Members of the AI community expressed interest in this balanced approach. AI practitioner Yasir Altaf posed the following questions:
How do you ensure that low-resource languages aren’t overshadowed during the 1833-language phase? Is there a minimum signal threshold for each language? Additionally, how can we be certain the model won’t be dominated by the top 50 languages, even if technically trained on 1833?
Tom Aarsen, a Hugging Face engineer and maintainer of Sentence Transformers, responded:
This is verified by evaluating some low-resource languages introduced only in the final 100 billion token phase, such as Tigrinya and Faroese. When added at this stage, significant improvements were observed.
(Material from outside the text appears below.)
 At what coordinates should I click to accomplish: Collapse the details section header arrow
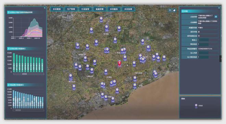(x=183, y=11)
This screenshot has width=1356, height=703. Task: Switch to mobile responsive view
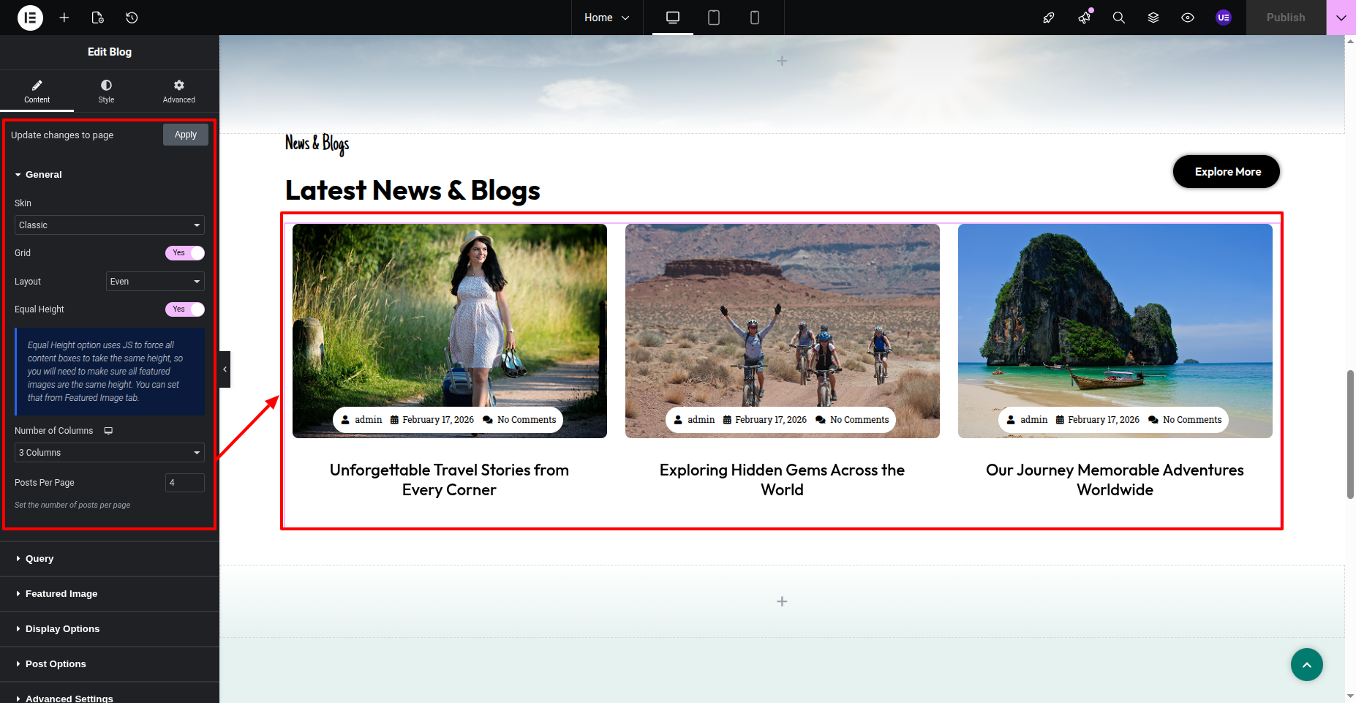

mmBERT builds on the ModernBERT architecture, inheriting its fast and memory-efficient backbone, enhanced with Flash Attention 2 and padding-free sequence processing for up to 8192 tokens of context.
Despite having only 110 million non-embedding parameters, the base model competes effectively with larger multilingual models. A lighter 140 million parameter variant is also available for less demanding applications.
Featuring a 22-layer encoder, mmBERT supports sequences up to 8192 tokens long. The base model includes 110 million non-embedding parameters (307 million total), with a smaller 140 million parameter variant for improved efficiency.
One standout feature is model merging. Instead of relying on a single trained model, the team combined three variants—English-centric, 110-language, and full multilingual—using TIES merging to preserve performance across domains.
In evaluations, mmBERT consistently outperforms earlier multilingual encoders. On GLUE benchmarks, it matches English-only baselines despite having less than a quarter of its training data in English. On XTREME, it shows clear improvements in cross-lingual tasks such as XNLI and TyDiQA while maintaining strong performance in structured prediction. In retrieval tasks, mmBERT sets a new record on the MTEBv2 multilingual benchmark, even matching monolingual English models on the English track.
mmBERT demonstrates that scaling multilingual encoders doesn’t have to come at the cost of efficiency. By balancing broad coverage with targeted enhancements, it sets a new standard for multilingual models across retrieval, classification, and cross-lingual tasks.